The bi-directional communication link with the physical system is one of the main distinguishing features of the Digital Twin paradigm. This continuous flow of data and information, along its entire life cycle, is what makes a Digital Twin a dynamic and evolving entity and not merely a high-fidelity copy. There is an increasing realisation of the importance of a well functioning digital twin in critical infrastructures, such as water networks. Configuration of water network assets, such as valves, pumps, boosters and reservoirs, must be carefully managed and the water flows rerouted, often manually, which is a slow and costly process. The state of the art water management systems assume a relatively static physical model that requires manual corrections. Any change in the network conditions or topology due to degraded control mechanisms, ongoing maintenance, or changes in the external context situation, such as a heat wave, makes the existing model diverge from the reality. Our project proposes a unique approach to real-time monitoring of the water network that can handle automated changes of the model, based on the measured discrepancy of the model with the obtained IoT sensor data.
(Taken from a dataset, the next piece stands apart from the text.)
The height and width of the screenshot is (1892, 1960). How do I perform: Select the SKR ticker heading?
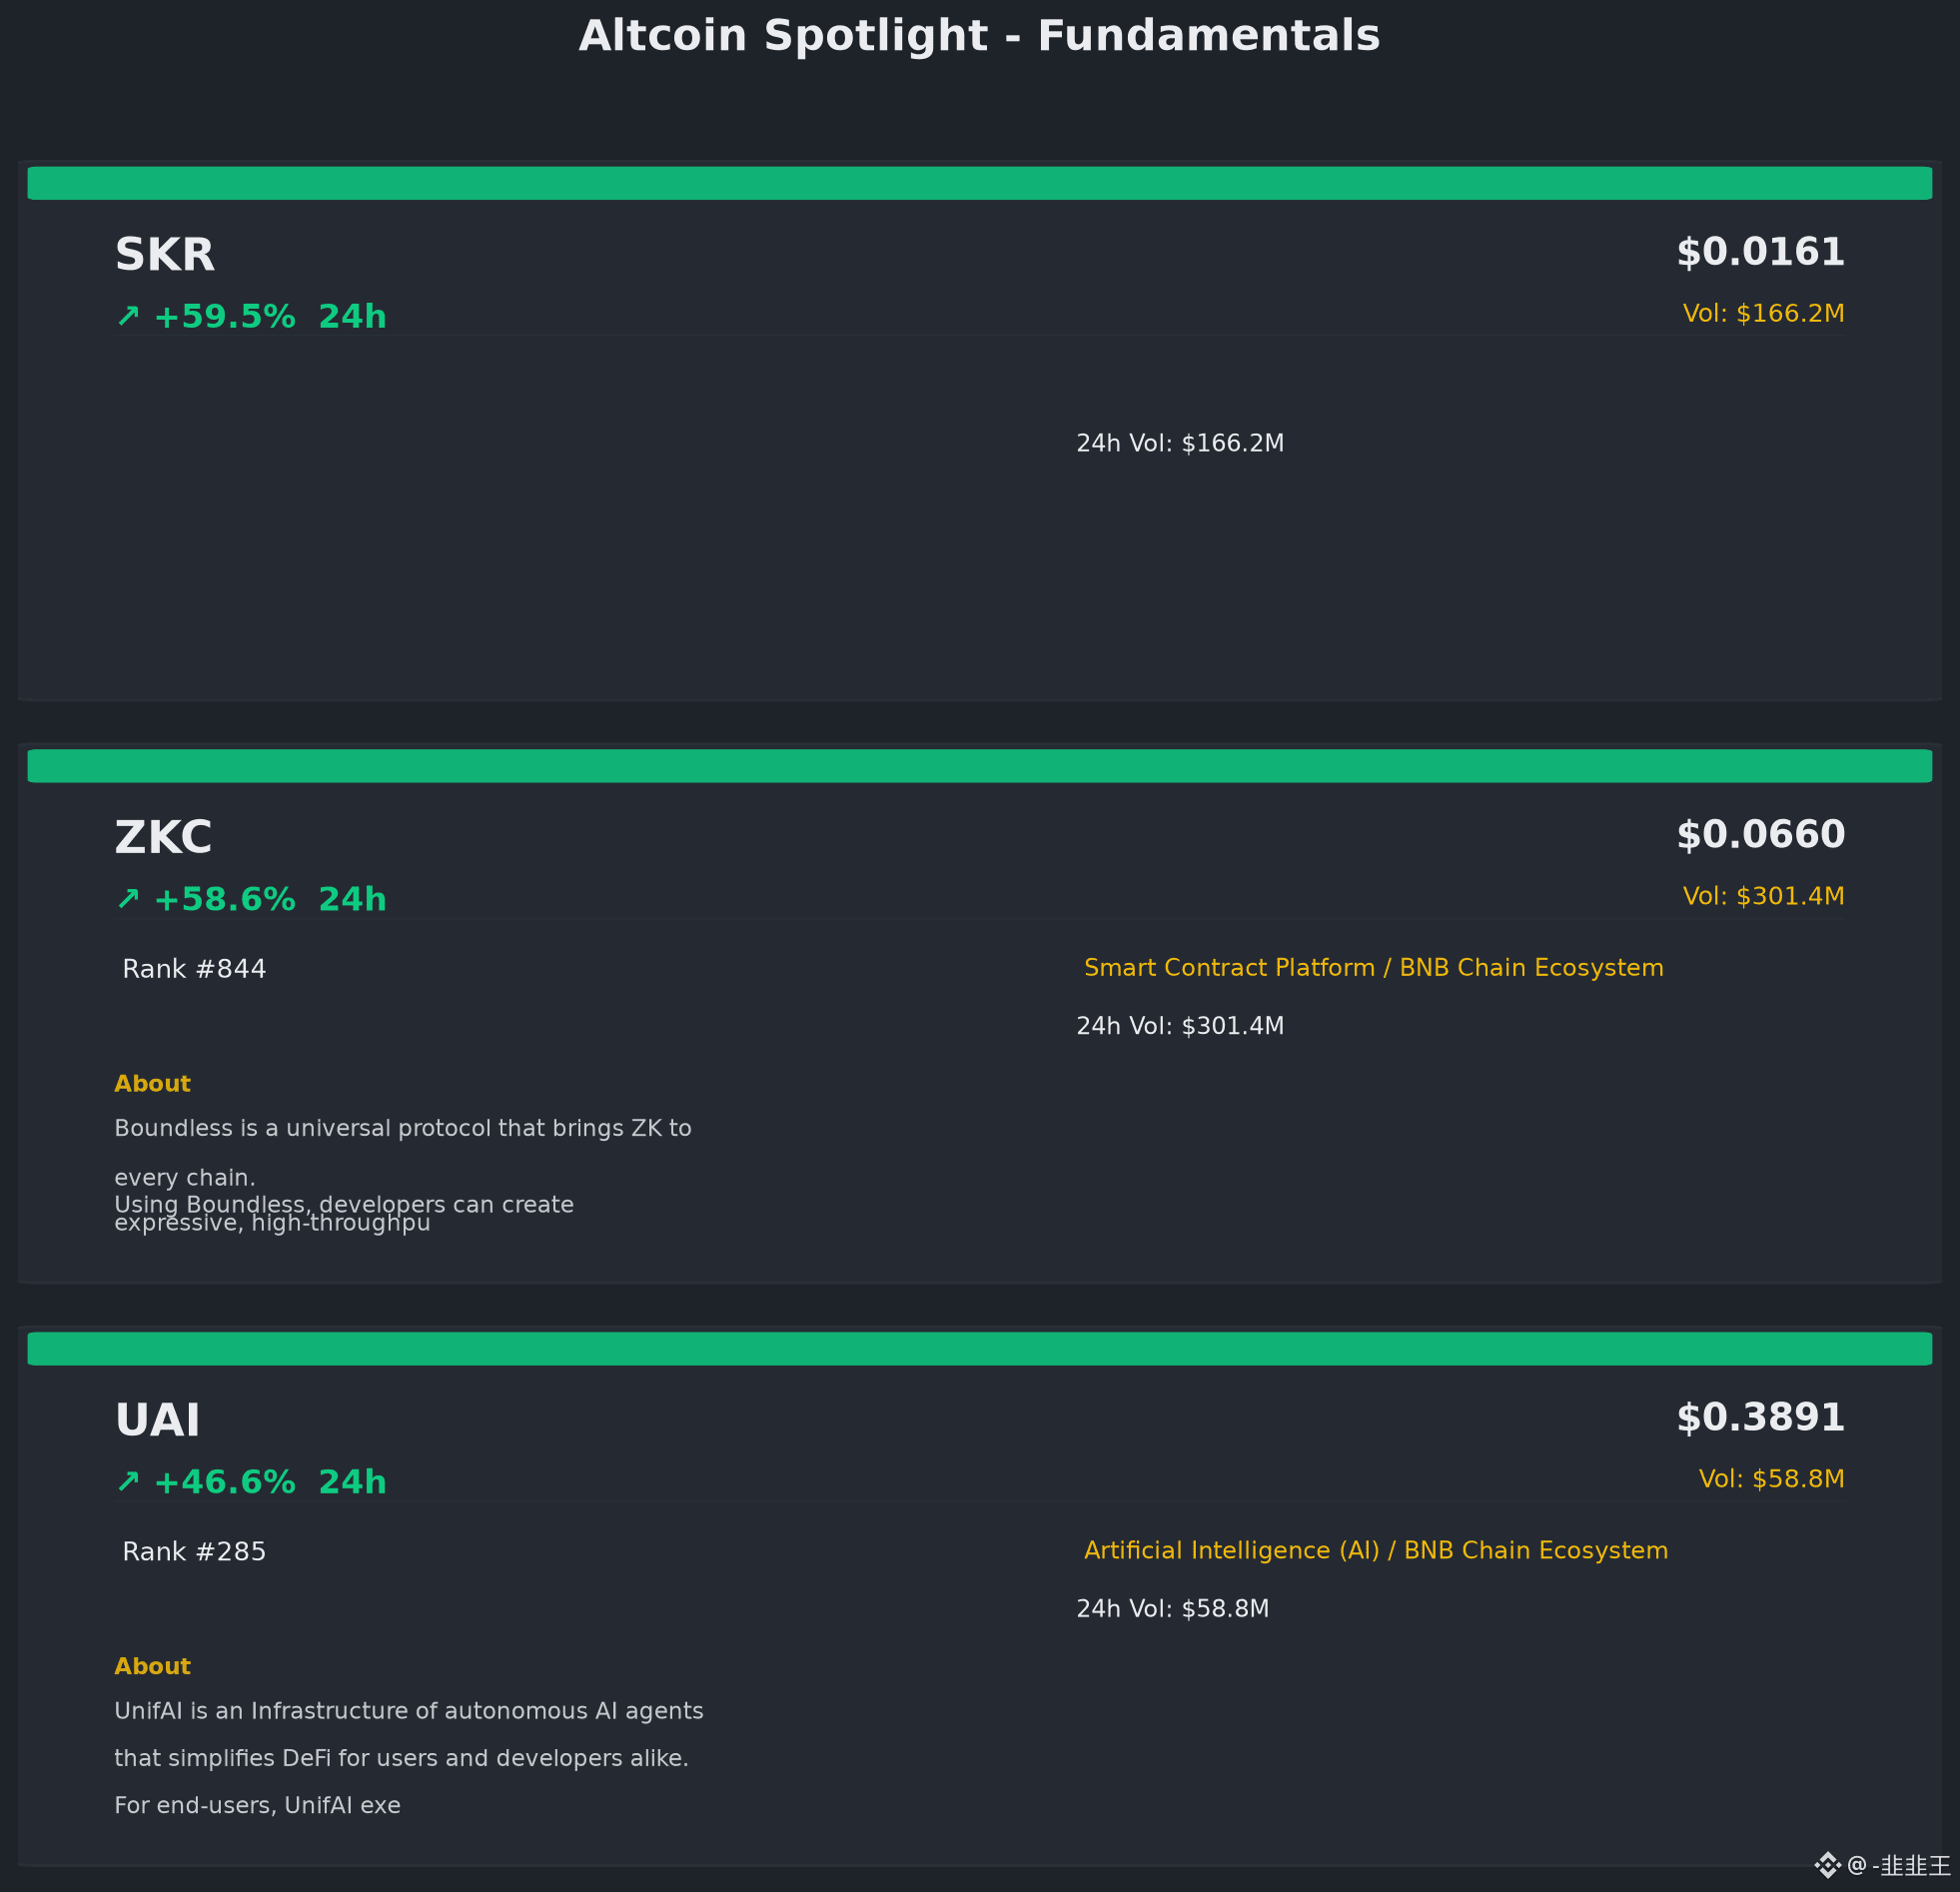(165, 255)
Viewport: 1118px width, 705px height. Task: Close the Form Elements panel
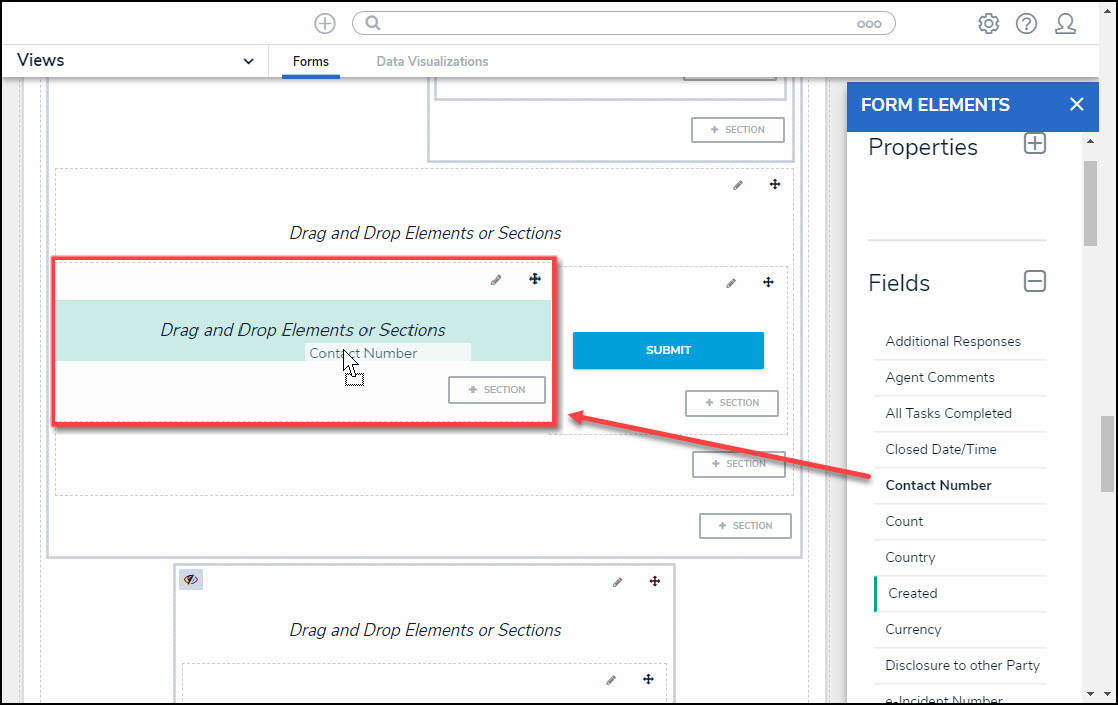[x=1076, y=105]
We aim at an evolutionary approach that can apply detected changes to the model and update it in real-time without the need for any additional model validation and calibration. The state of the art deep learning algorithms will be applied to create a machine-learning data-driven simulation of the water network system. Moreover, unlike most research that is focused on detection of network problems and sensor faults, we will investigate the possibility of making a step further and continue using the degraded network and malfunctioning sensors until the maintenance and repairs can take place, which can take a long time. We will create a formal model and analyse the effect on data readings of different malfunctions, to construct a mitigating mechanism that is tailor-made for each malfunction type and allows to continue using the data, albeit in a limited capacity.